Sharp heeling of cruise ship caused by steering mistake, NTSB says

The July 2006 heeling of the cruise ship Crown Princess was caused by a bridge officer’s steering mistake after the captain adjusted the trackpilot’s rudder limit improperly, the National Transportation Safety Board said.

As a result of the accident, the NTSB is urging better training in integrated navigation systems and wants manufacturers to compile data on errors in their use.

NTSB investigators said 298 passengers and crew were injured when the 952-foot cruise ship rolled an estimated 24° to starboard one hour after departing Port Canaveral, Fla.

Trouble began when the captain of the Bermuda-flagged cruise ship accelerated the vessel to almost full speed -20 knots – while still in waters that were less than twice the ship’s draft.

That’s because the captain heard bad weather was developing off Cape Hatteras and wanted to try to beat it, he told the NTSB. Crown Princess draft is 29 feet, and the waters off Florida are only 16 to 26 feet deeper than that.

“What was unusual in this case was the ship was going a relatively high speed for that shallow water,” said Jack Spencer, director of the NTSB’s Office of Marine Safety. “The maneuverability of the ship was a little unpredictable.”

Indeed, the Princess Cruises vessel began deviating from its set heading. The captain and staff captain then adjusted the trackpilot’s rudder limit inappropriately, allowing it to turn too far, the NTSB said. At the same time, they failed to adjust an already inappropriate rudder economy setting, which was exacerbating the course deviations.

After the captains made their adjustment, they should have stayed on the bridge to gauge the ship’s reaction, the NTSB said. Instead, the captains transferred the conn to the second officer and went below. The second officer had 10 years of experience.

With the second officer as the senior watch officer on the bridge, Crown Princess began an unexpected turn to port. The second officer disengaged the automatic steering mode of the vessel’s integrated navigation system and took manual control of Crown Princess’ steering — a transfer he had never done before.

According to a transcript of his statement to investigators, the second officer said the severe heeling was “my mistake.” He said he became “a bit nervous” when the ship started going off course. He then turned the vessel to port when he meant to turn to starboard.
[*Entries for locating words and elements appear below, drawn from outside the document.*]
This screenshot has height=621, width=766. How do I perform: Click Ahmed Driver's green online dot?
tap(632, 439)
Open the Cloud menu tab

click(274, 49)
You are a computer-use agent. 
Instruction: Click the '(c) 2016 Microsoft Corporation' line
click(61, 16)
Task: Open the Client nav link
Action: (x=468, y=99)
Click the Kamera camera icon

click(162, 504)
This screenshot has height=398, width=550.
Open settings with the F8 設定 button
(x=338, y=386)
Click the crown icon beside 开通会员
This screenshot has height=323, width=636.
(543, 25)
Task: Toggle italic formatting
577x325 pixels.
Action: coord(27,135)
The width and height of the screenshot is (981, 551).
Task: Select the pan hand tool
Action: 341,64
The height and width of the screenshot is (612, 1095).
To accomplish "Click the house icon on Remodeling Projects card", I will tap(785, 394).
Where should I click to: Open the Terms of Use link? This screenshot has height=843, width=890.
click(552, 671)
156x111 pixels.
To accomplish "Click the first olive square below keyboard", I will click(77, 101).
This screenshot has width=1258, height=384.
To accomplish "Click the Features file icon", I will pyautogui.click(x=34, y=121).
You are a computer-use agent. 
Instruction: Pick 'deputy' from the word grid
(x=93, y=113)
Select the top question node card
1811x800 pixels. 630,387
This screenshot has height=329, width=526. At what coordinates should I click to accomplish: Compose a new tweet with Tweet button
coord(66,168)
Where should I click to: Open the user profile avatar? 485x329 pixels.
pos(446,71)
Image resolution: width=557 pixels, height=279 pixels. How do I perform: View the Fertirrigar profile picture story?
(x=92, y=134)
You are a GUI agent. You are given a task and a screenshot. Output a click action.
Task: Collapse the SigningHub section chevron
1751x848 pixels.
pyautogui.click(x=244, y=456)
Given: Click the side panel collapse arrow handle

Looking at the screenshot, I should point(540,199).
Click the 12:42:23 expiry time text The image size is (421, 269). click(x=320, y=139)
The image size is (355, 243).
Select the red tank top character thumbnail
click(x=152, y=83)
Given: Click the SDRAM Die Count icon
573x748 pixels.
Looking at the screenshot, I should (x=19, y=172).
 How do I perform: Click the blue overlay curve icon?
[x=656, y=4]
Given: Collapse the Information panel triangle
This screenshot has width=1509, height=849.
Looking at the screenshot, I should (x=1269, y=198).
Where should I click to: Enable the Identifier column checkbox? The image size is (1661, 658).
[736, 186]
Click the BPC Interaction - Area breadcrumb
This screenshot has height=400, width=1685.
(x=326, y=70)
“I just got on the wheel and the ship was going to port, and I knew I had to go to starboard, and I turned the vessel and I was concentrating so much on the rudder orders, I just — I put the wheel the wrong way,” the second officer told the investigators.

The proper reaction should have been to slow the ship’s speed and bring the rudder to midships, Spencer said. Instead, the flustered second officer turned the wheel from port to starboard several times, at angles varying from an estimated 10° to 45°.

“As the second officer turned the wheel from side to side, his turning of the wheel was a lot faster than the rudder could respond,” Spencer said. “So for a time — maybe 40 seconds — the rudder was stuck over on the port side, and that’s what led to such a severe angle of heel.”

The second officer testified that he was well rested that day. However, his mother recently had been diagnosed with a brain tumor. He had quarreled with his mother during a recent vacation at home.

“We believe he was under a certain amount of high stress that could have affected his behavior,” said Tom Roth-Roffy, the NTSB’s investigator in charge.

Crown Princess was nearing the end of a nine-day Caribbean voyage with 3,100 passengers and 1,200 crew. Weather and visibility were good, and seas were calm. The NTSB ruled out equipment malfunction after running sea tests on the very same course departing Port Canaveral.

“The system performed properly,” Roth-Roffy said. “We couldn’t find any evidence that the steering system or the autopilot malfunctioned. The rudder position followed the rudder command.”

In response to the Crown Princess accident, the NTSB in January 2008 issued safety recommendations. The agency urged the Coast Guard to propose that the International Maritime Organization make training in integrated navigation systems and integrated bridge systems mandatory for watch keepers. It asks the Coast Guard to propose to the IMO that voyage data recorders be required to keep track of heel angles through the complete range of possible values.

The NTSB recommended that Cruise Line International Association ask its members voluntarily to provide training in integrated navigation system operation to crew who have watch-keeping duties — and include a proficiency requirement. The agency wants CLIA to inform its members about the circumstances of the Crown Princess heeling and urge them to teach crews about vessel performance at high speeds in shallow water.

The NTSB recommends that equipment manufacturers SAM Electronic and Sperry Marine develop a system of gathering data on errors and potential problems in the use of integrated navigation systems and integrated bridge systems. The information should then be used in new system design and crew training.

The tilt of Crown Princess serves as a reminder to mariners that inattention to seemingly small details can cascade into big problems.

“There were a few things that could have been done better; perhaps going a little slower in shallow water, or perhaps adjusting the INS differential (rudder limit), or perhaps not going down below as the captains did,” Spencer said.